Zehn Tage vor dem Start der Weltmeisterschaft wächst in Frankreich die Sorge um William Saliba. Der Innenverteidiger von Arsenal soll sich im Champions-League-Finale gegen Paris Saint Germain mit einer Verletzung durch die komplette Verlängerung geschleppt haben. Nun steht plötzlich sogar seine WM-Teilnahme auf der Kippe.
In der Defensive von Didier Deschamps gilt Saliba als gesetzt. Gemeinsam mit Dayot Upamecano sollte der Arsenal-Star das Innenverteidiger-Duo bei „Les Bleus“ bilden. Sollte Saliba tatsächlich mehrere Wochen ausfallen, müsste Deschamps kurz vor Turnierbeginn seine Abwehrzentrale umbauen.

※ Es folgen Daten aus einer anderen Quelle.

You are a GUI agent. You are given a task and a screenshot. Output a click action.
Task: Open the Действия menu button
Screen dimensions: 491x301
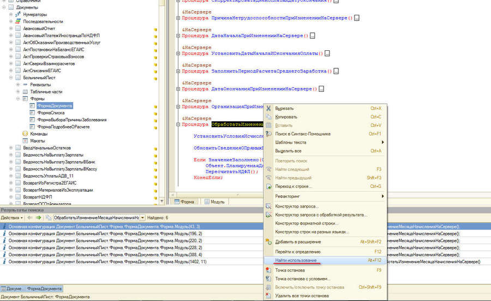(11, 217)
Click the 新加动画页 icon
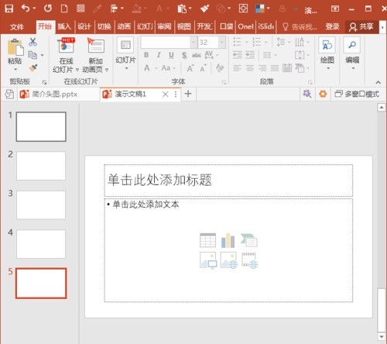The image size is (387, 344). (96, 46)
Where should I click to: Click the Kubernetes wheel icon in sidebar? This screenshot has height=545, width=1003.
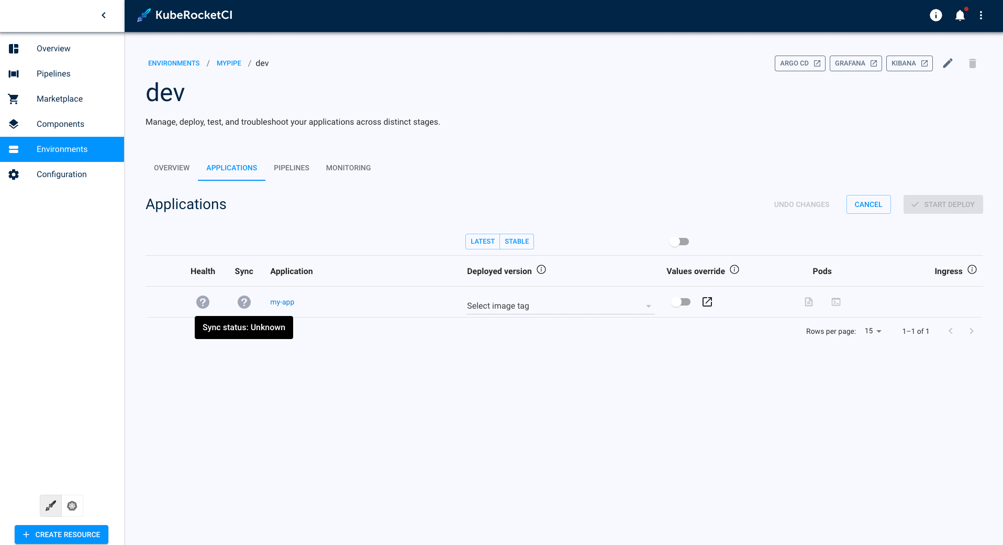pos(72,506)
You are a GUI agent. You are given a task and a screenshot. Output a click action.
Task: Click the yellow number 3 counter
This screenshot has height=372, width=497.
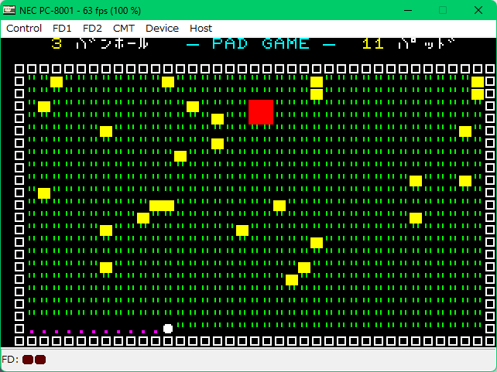(x=57, y=44)
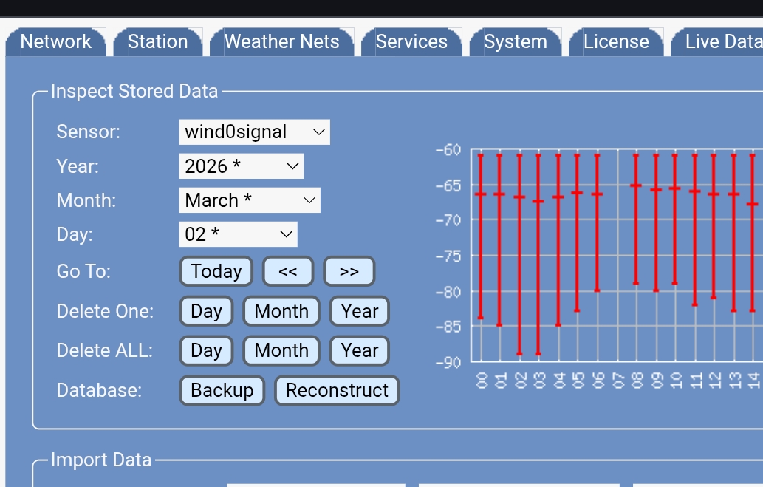Open the License tab
This screenshot has height=487, width=763.
point(615,42)
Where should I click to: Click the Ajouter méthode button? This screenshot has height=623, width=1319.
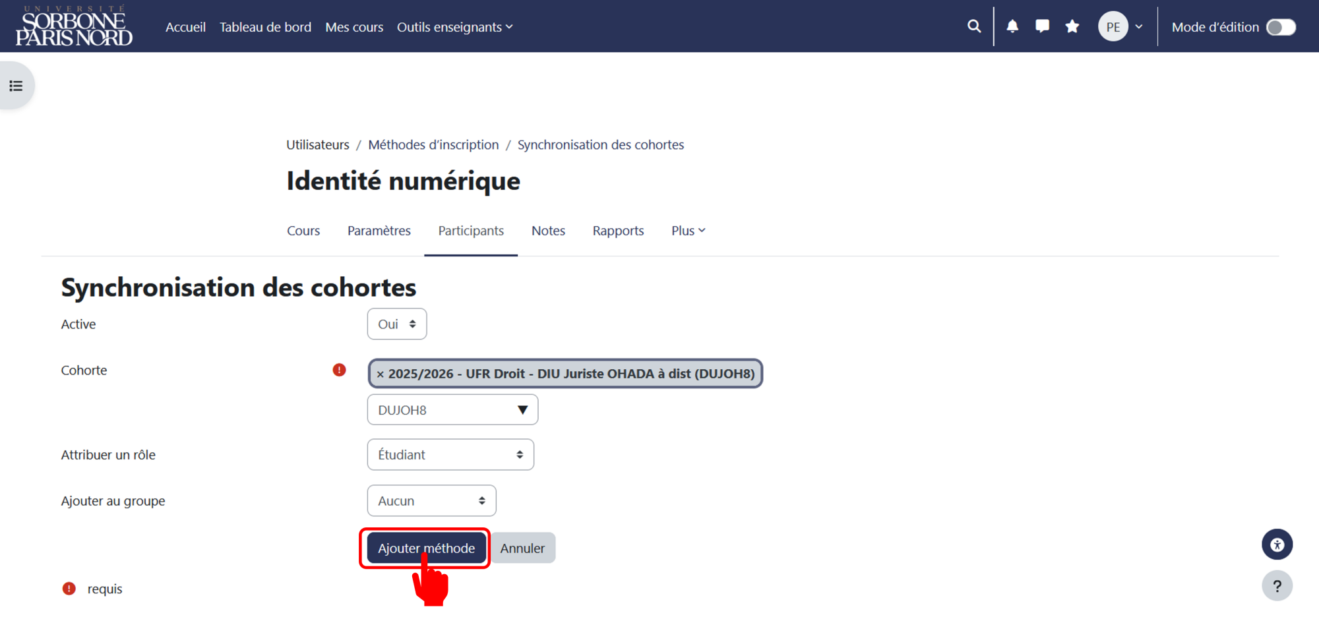pos(426,549)

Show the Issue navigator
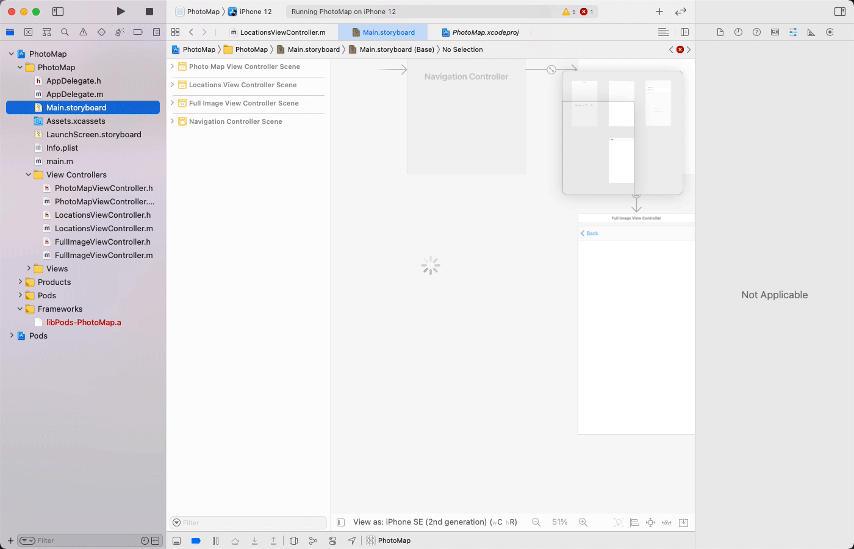click(x=83, y=32)
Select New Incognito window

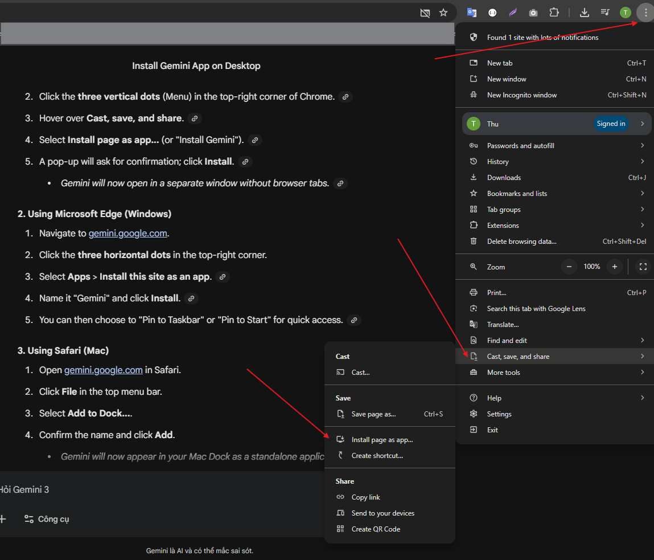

Saliba-Verletzung bereitet Frankreich Sorgen
Wie Foot Mercato berichtet, ging der 25-Jährige bereits mit einer kleineren Blessur ins Endspiel von Budapest, dass der Arsenal FC im Elfmeterschießen gegen Paris Saint-Germain verlor. Im Laufe der 120 Minuten soll sich diese Verletzung allerdings verschlimmert haben. Um welche Art von Problem es sich genau handelt, ist bislang noch nicht bekannt. Klar scheint aber: Der Gesundheitszustand des Arsenal-Verteidigers sorgt beim französischen Verband für erhebliche Unruhe.
Die Ausgangslage ist auch wegen des engen Zeitplans ungünstig. Frankreich bestreitet bereits am Donnerstag ein Testspiel gegen die Elfenbeinküste, ehe am 16. Juni das erste WM-Spiel gegen Senegal ansteht. Viel Zeit bleibt also nicht, um Saliba rechtzeitig fit zu bekommen.
Für Frankreich wäre ein Ausfall des Abwehrchefs ein herber Schlag. Gerade in den großen Spielen galt Saliba zuletzt als einer der verlässlichsten Defensivspieler im Kader und war auch bei der so starken Gunners-Defensive der absolute Abwehrchef. Immerhin stehen mit Lucas Hernandez, Ibrahima Konate oder Maxence Lacroix sehr starke Alternativen parat.